Exercise goal: Transcribe exactly, please, the line bearing "Repost this tweet via retweet icon" and all later lines through the end of the records, with the pictures left out.

───

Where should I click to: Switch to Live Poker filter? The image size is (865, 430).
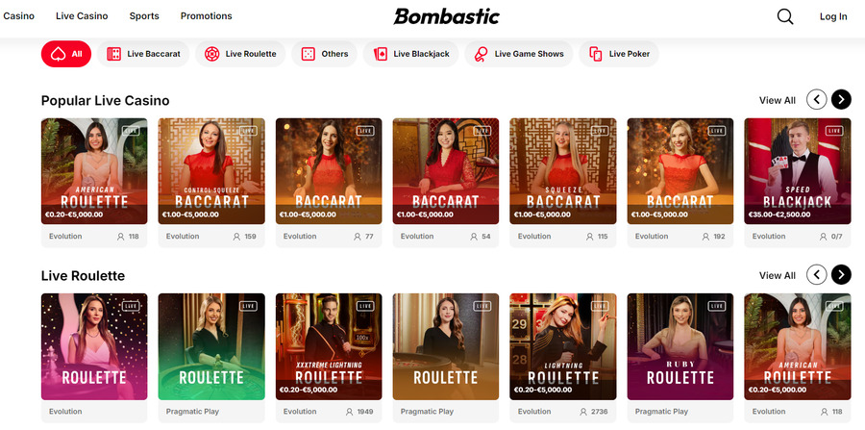pos(620,54)
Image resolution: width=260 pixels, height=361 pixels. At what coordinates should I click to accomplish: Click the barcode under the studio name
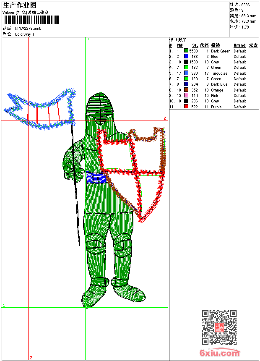tap(31, 20)
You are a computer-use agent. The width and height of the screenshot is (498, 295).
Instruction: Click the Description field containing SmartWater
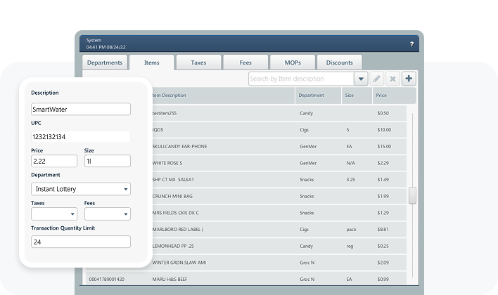click(81, 110)
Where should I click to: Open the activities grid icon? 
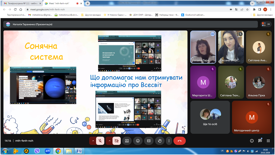268,141
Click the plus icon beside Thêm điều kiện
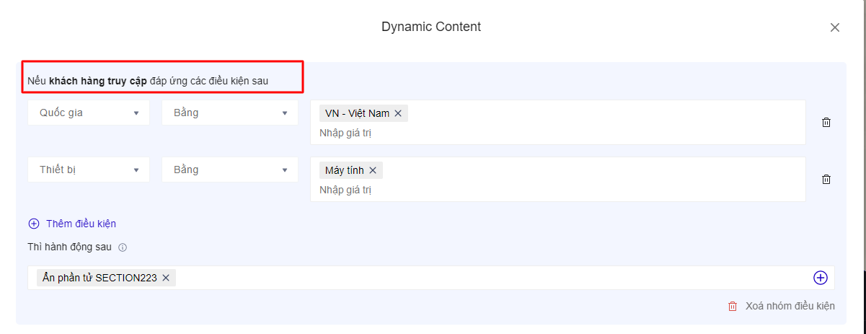866x334 pixels. [x=34, y=224]
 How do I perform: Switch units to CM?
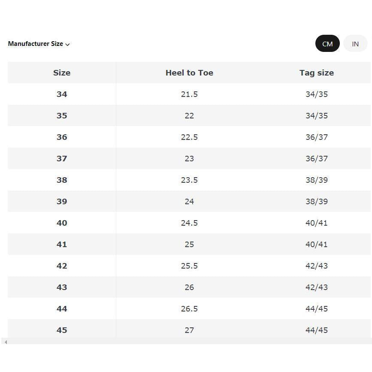pos(327,44)
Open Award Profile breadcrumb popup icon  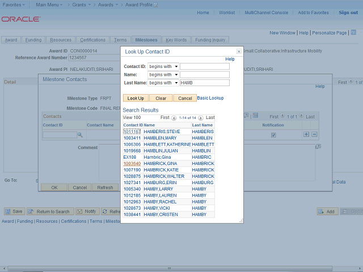156,5
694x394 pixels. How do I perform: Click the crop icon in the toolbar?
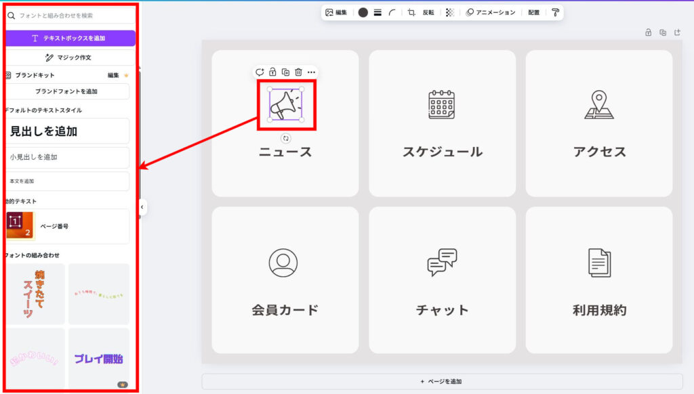(x=411, y=12)
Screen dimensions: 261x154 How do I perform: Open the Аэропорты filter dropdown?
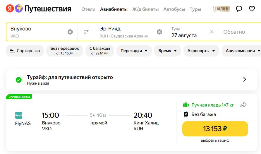point(201,51)
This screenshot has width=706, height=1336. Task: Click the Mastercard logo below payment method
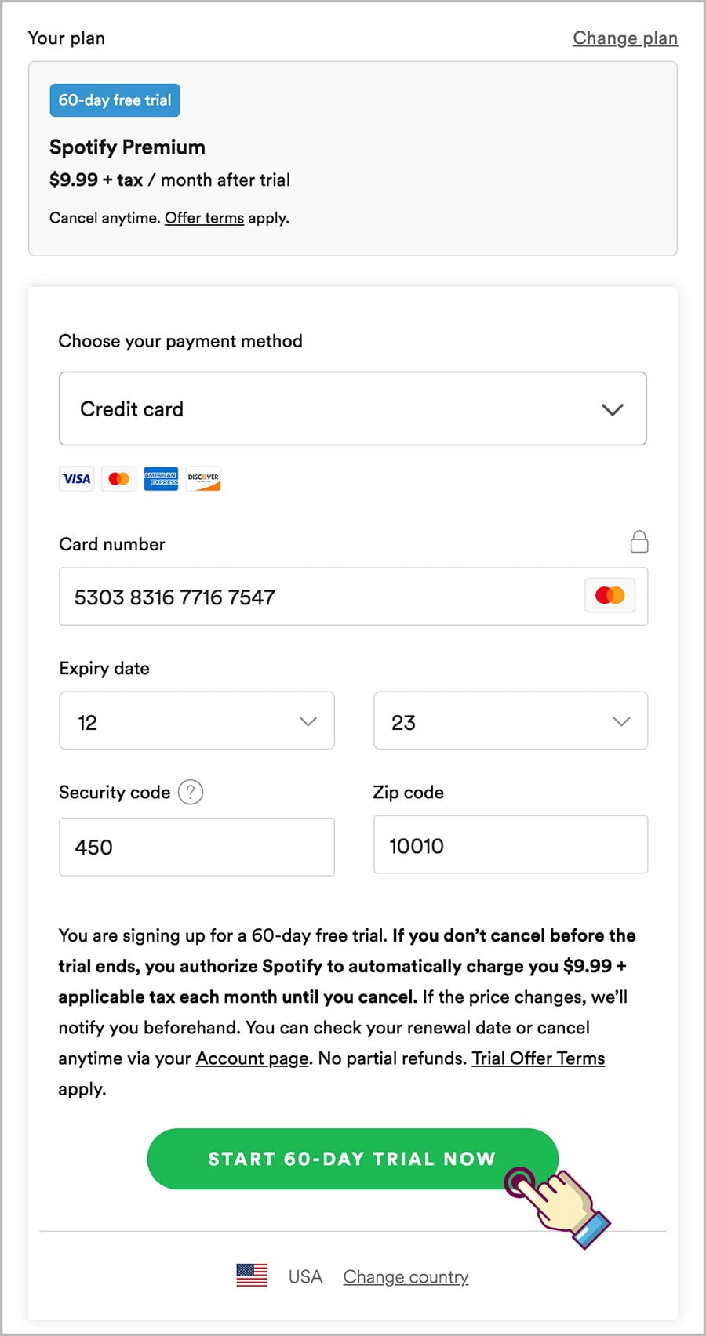pyautogui.click(x=118, y=478)
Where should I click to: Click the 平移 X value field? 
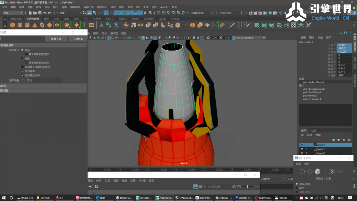tap(345, 45)
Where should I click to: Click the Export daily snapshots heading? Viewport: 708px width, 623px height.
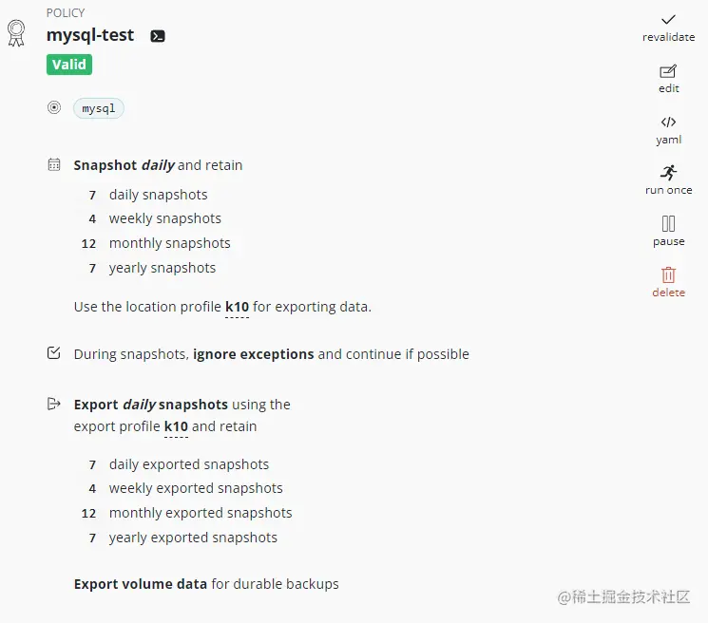pyautogui.click(x=150, y=405)
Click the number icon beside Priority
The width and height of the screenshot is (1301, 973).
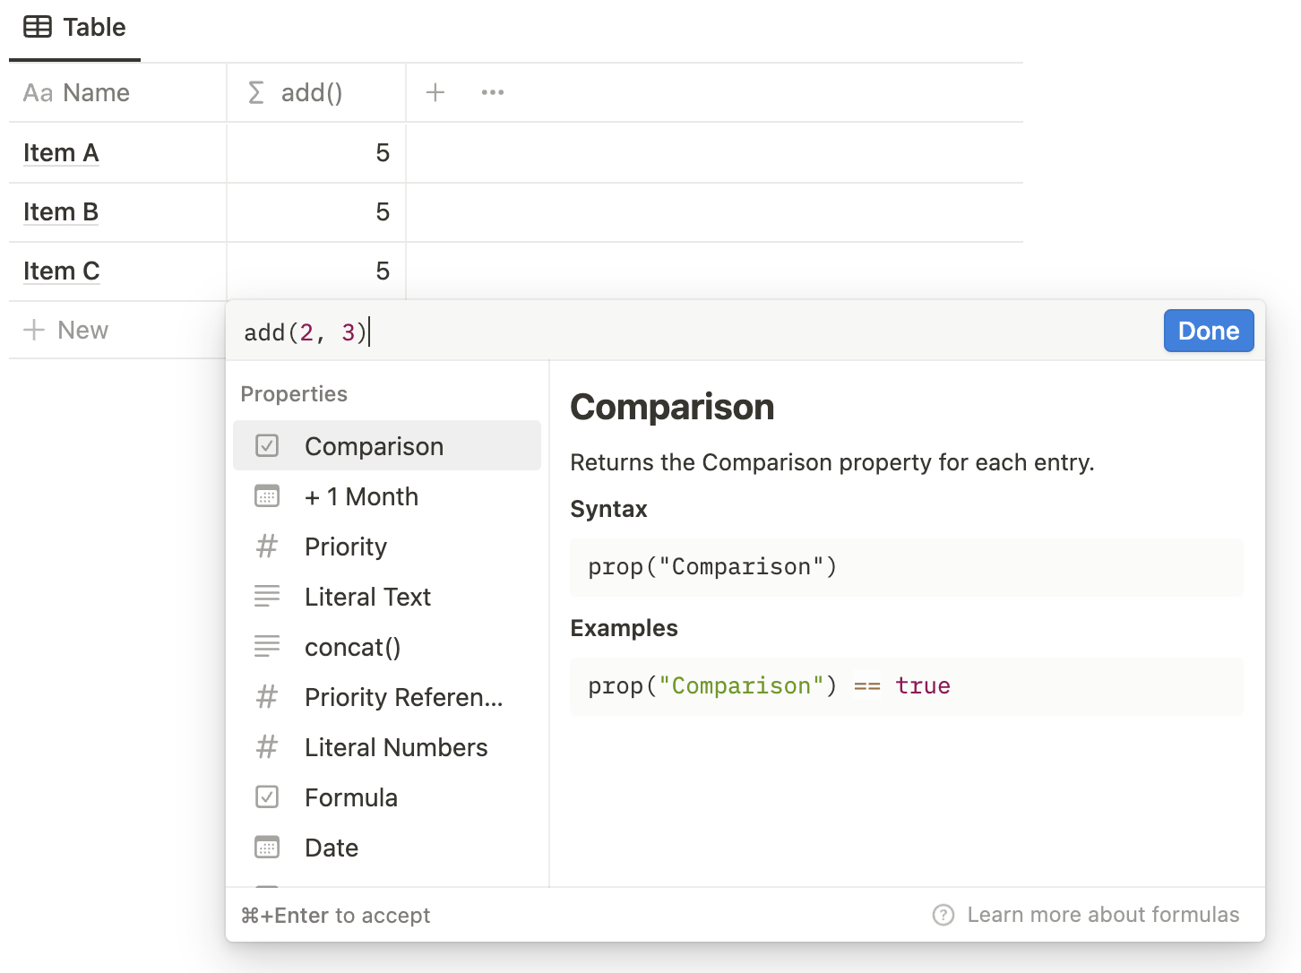267,547
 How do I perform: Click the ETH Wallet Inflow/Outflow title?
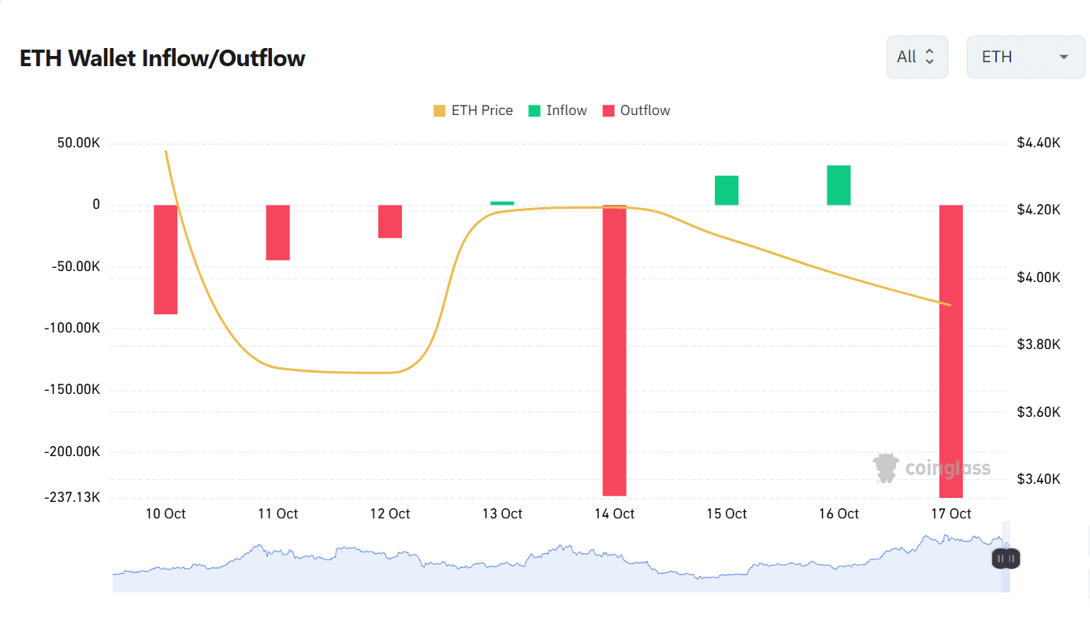coord(162,58)
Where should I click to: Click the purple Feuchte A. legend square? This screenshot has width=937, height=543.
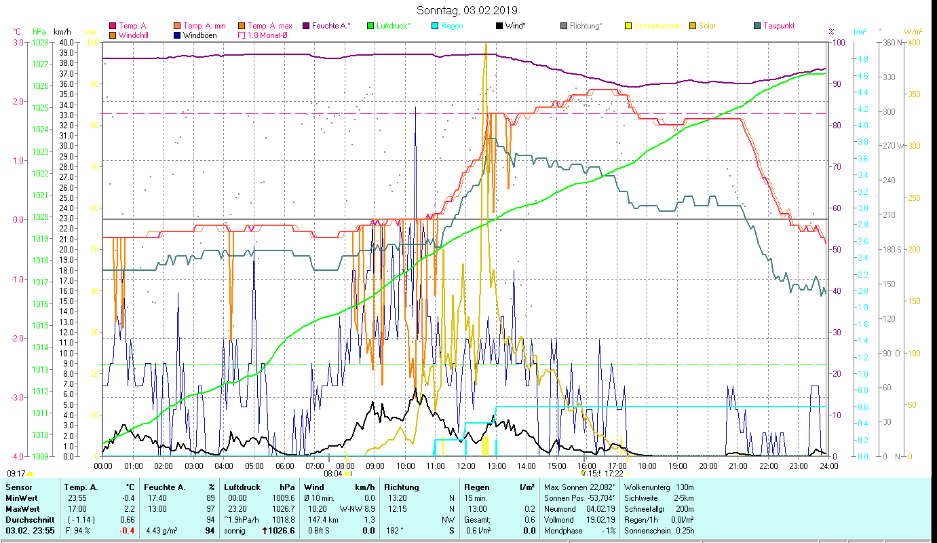coord(306,26)
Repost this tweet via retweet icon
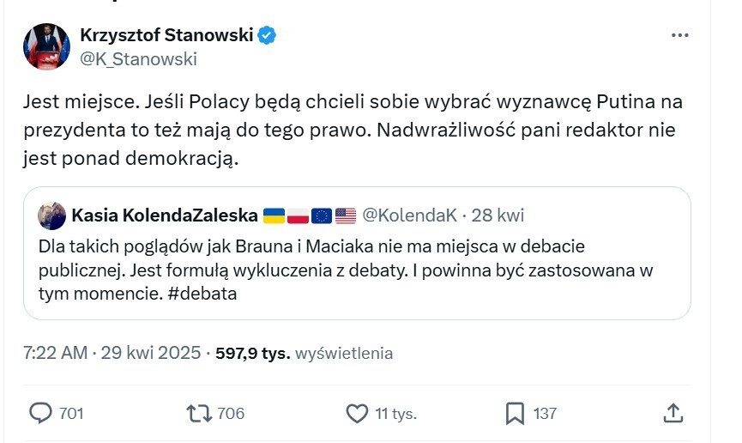The height and width of the screenshot is (443, 742). pyautogui.click(x=198, y=413)
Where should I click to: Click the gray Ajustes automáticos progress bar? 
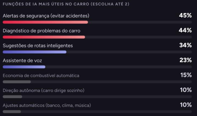[12, 111]
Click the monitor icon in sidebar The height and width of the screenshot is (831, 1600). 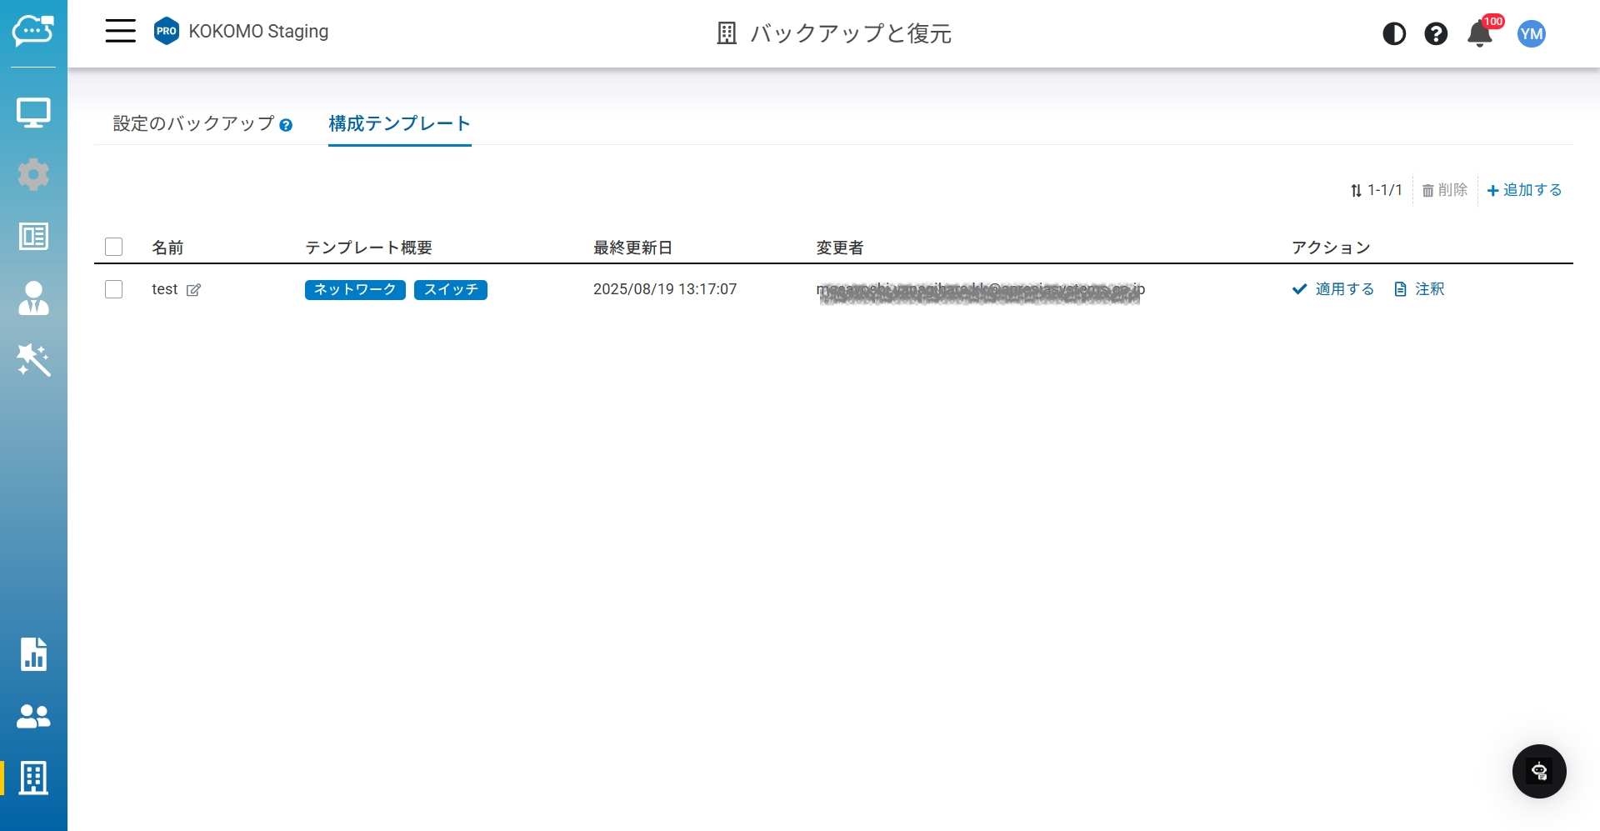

───

The completed task:
Repost this tweet via retweet icon
The height and width of the screenshot is (443, 742). pyautogui.click(x=198, y=413)
Where should I click to: Click the gray Ajustes automáticos progress bar? 
[12, 111]
Click the monitor icon in sidebar The height and width of the screenshot is (831, 1600). 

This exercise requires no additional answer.